A pair of congressional panels approved spending bills for fiscal year 2011, including a measure to maintain six-day mail delivery.

The Senate Appropriations Committee voted 18-12 to approve a spending bill for Fiscal Year 2011 that included a measure to continue six-day delivery. Similarly, the House Financial Services and General Government Subcommittee approved language on a voice vote.

The full Senate and House must approve the bills to maintain six-day mail delivery through FY2011.

Sen. Jon Tester (D-MT), a member of the Senate Financial Services Appropriations Subcommittee, said eliminating Saturday mail delivery would heavily impact people living in rural areas.

“Unlike in urban areas where folks can walk down the block to the local drug store,” Tester said in a statement, “many Montanans live long distances from the nearest pharmacy or newsstand. Getting mail six-days per week is part of what keeps rural America strong and thriving.”

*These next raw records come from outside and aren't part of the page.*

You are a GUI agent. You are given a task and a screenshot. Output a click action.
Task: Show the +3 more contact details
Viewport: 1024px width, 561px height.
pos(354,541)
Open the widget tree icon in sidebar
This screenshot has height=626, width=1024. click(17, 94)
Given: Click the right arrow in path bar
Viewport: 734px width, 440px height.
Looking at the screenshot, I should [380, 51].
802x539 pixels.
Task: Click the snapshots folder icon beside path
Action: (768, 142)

The USPS has proposed five-day mail delivery as one of several steps to reduce its expected $7 billion loss this year. Federal law has mandated a six-day mail delivery schedule since 1983.

According to the five-day delivery proposal, letter carriers would stop delivering mail to U.S. homes and businesses and picking up mail from blue collection boxes on Saturdays. But post offices would stay open on Saturdays, and mail would be delivered to post office boxes. Express mail services would continue seven days a week.

The delivery cuts would save the USPS $3.1 billion in the first year, and as much as $5.2 billion by 2020. The USPS has seen its mail volume fall 20% since 2006, and it’s expected to drop by another 20 billion pieces in the next 10 years. First-class mail is expected to fall by 30 billion pieces, while modest growth is anticipated for advertising mail.

The USPS has proposed an exigent rate case, which carries an average of 5.6% increase. Many groups, including The Affordable Mail Alliance, have asked the Postal Regulatory Commission (PRC) to dismiss the case claiming it is not legally permissible according to postal reform legislation.

The PRC has until Oct. 4 to render its decision in the proposed exigent rate case.